縦軸に証券コードを並べ、それぞれのネットキャッシュを横軸に10億円単位で図示した。まず半期報告書を取得できた7つの企業すべてでネットキャッシュを計算できていることが分かる。そして、実際に得られた結果を見ると、ネットキャッシュがプラスになっているのは、証券コード1384のホクリヨウと1301の極洋の2つだけであることが分かる。ここまでで、本記事での目標は達成された。
ネットキャッシュとは
最後に、得られたネットキャッシュとは何を意味するのかを説明する。
ネットキャッシュとは、簡単に言えば借金を返済したあとに企業の手元に残る現金であり、財務の健全性を表す指標となる。正しくは以下のように定義される:
ネットキャッシュ [円] = 流動資産の総額 + (0.7×投資有価証券の総額) ー 負債の総額
流動資産とは1年以内に現金化できる資産のことであり、手元にある現金と考えてもよいだろう。また、負債は借金のことであるから、すべて清算して残る金額が実質的に企業が持っているお金と考えられる。このように(単純化した)ネットキャッシュとは非常にシンプルな考え方である。さらに、投資有価証券とは固定資産の中に含まれる満期目的で保有する証券であるが、これも現金化は可能なので税金の差し引き分でざっと0.7掛けでプラスしたのがネットキャッシュの本来の定義である。
今回はXBRLデータからの取得において安定性の観点から、(単純化した)ネットキャッシュを用いて投資有価証券については無視した。
このことを踏まえて最後に得られた結果を見ると、ネットキャッシュがプラスであった2つの企業は借金をすぐに返済しても手元にお金が残るだけの余裕があることが分かる。つまり、ただちに借金を返せなくなって倒産するといったことは起きにくいだろうと考えられる。あとは、これらの企業の時価総額と比べると、このインパクトはどれくらいであるかを考えたり、今後余剰資金をどのように活用していく予定なのかを個別に調べたり、という具合に詳しく検討していけばよい。
まとめ
以上、EDINET APIからPythonを利用して財務情報を抽出することができた。今回は使い方の説明であったため、この結果から具体的な投資判断まではできないが、今後効果的な指標を考え出せばこの手法で自動スクリーニングが可能になるはずである。
しかし、今回紹介した方法の中にもまだまだ改善点が多い。
まずEDINET APIは非常に強力だが、提出書類の取得にはいくつかの制約がある。例えば、取得クエリは提出日ベースで行う必要があり、銘柄コードや業種などで事前にフィルタリングすることはできない。このため、たとえ農業関連など特定の銘柄に注目したい場合でも、先に日付ベースで全件を取得し、その後に銘柄を取捨選択するという手順が必須となる。その他にも、情報が不完全な企業がある、XBRLの構造が企業や年度により異なるなど、課題も多い。

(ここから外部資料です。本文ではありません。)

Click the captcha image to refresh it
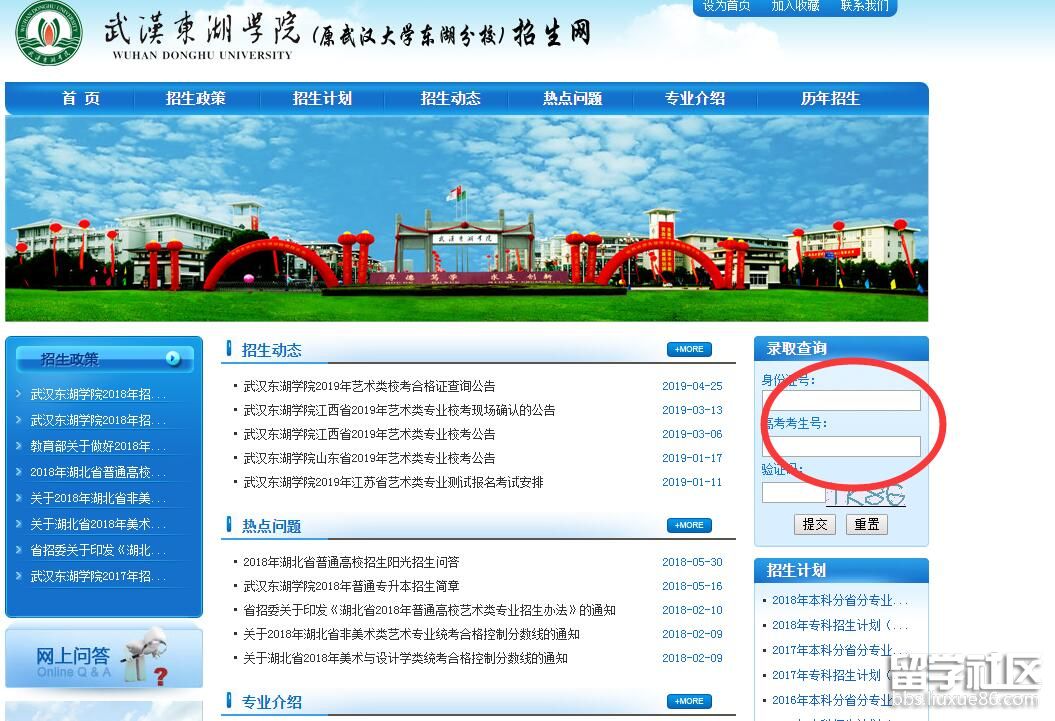This screenshot has width=1055, height=721. click(x=868, y=494)
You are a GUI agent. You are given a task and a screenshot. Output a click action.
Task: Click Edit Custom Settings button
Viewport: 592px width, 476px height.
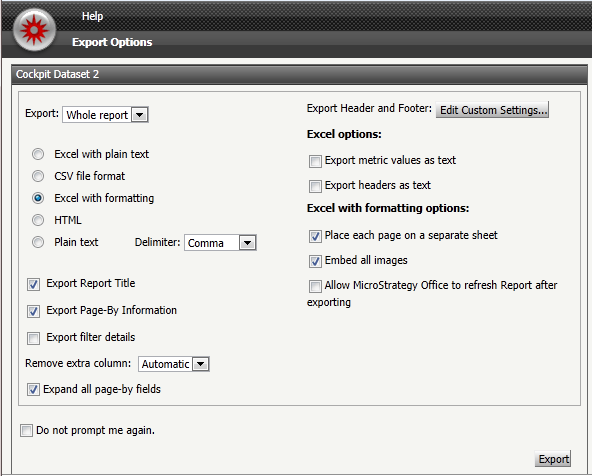[x=492, y=110]
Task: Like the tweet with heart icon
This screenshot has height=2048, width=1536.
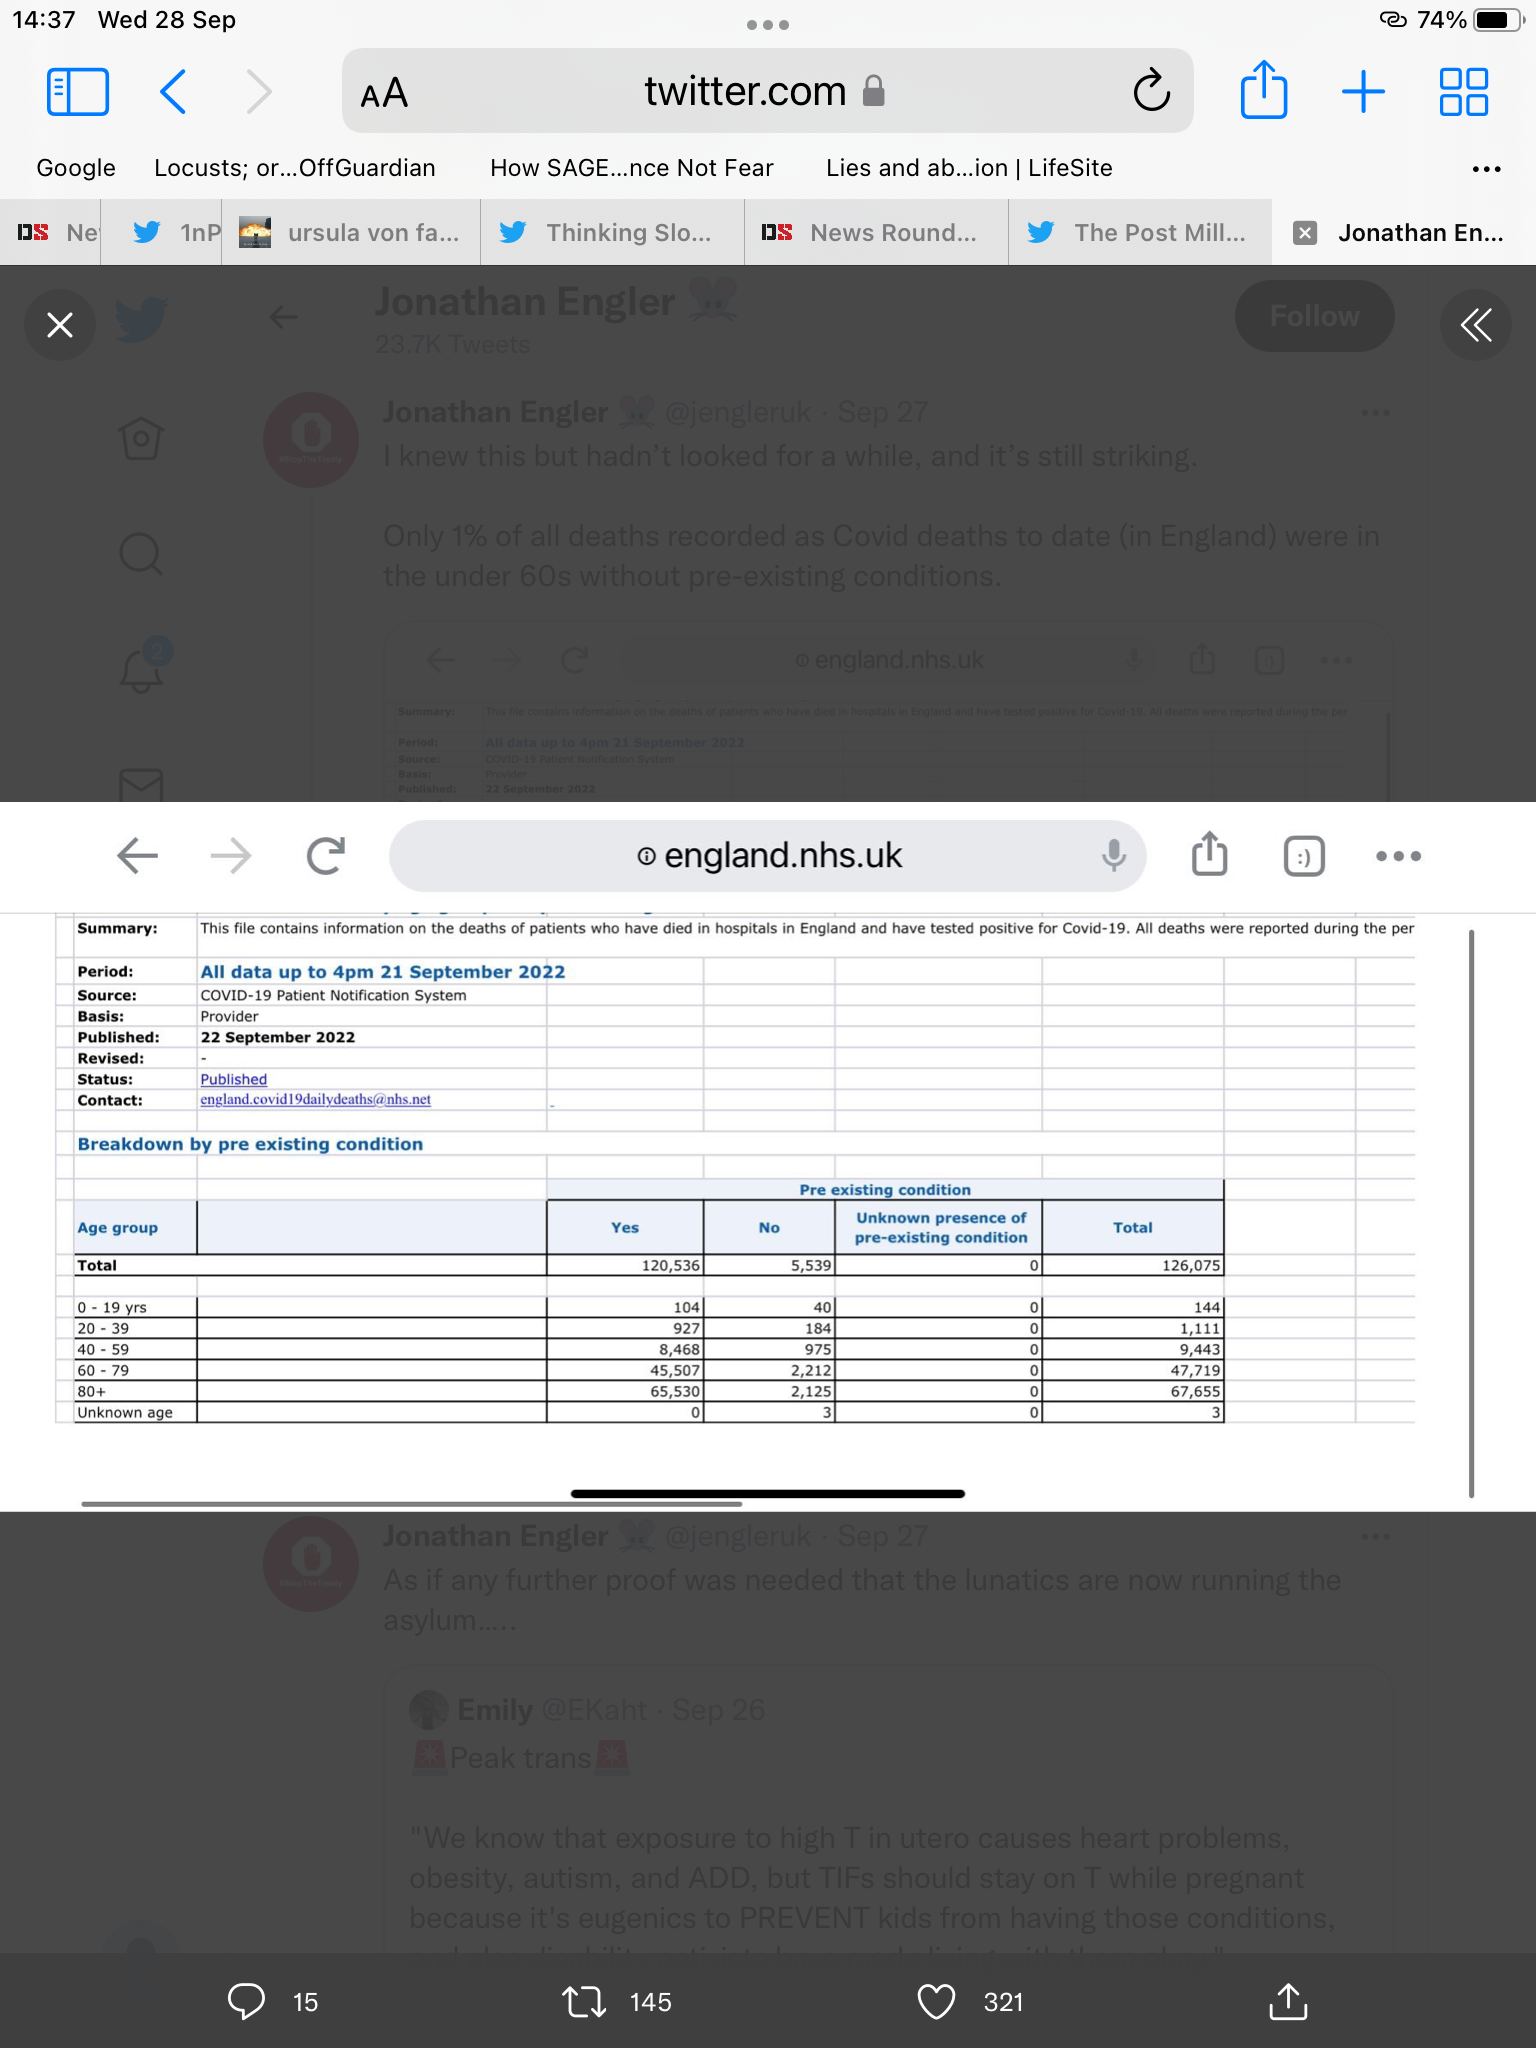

また、APIの仕様上、一度に膨大なデータを取得するのはマナー違反とされる可能性があるため、例えば直近1週間分のみを対象にするなど、段階的なダウンロードが望ましい。
今後は、上記の改善と、より包括的な財務指標(売上、営業CF、投資有価証券など)や、業種別の定量比較なども視野に入れ、活用の幅を広げていきたい。最終的には投資判断できるレベルまで到達することを目指したい。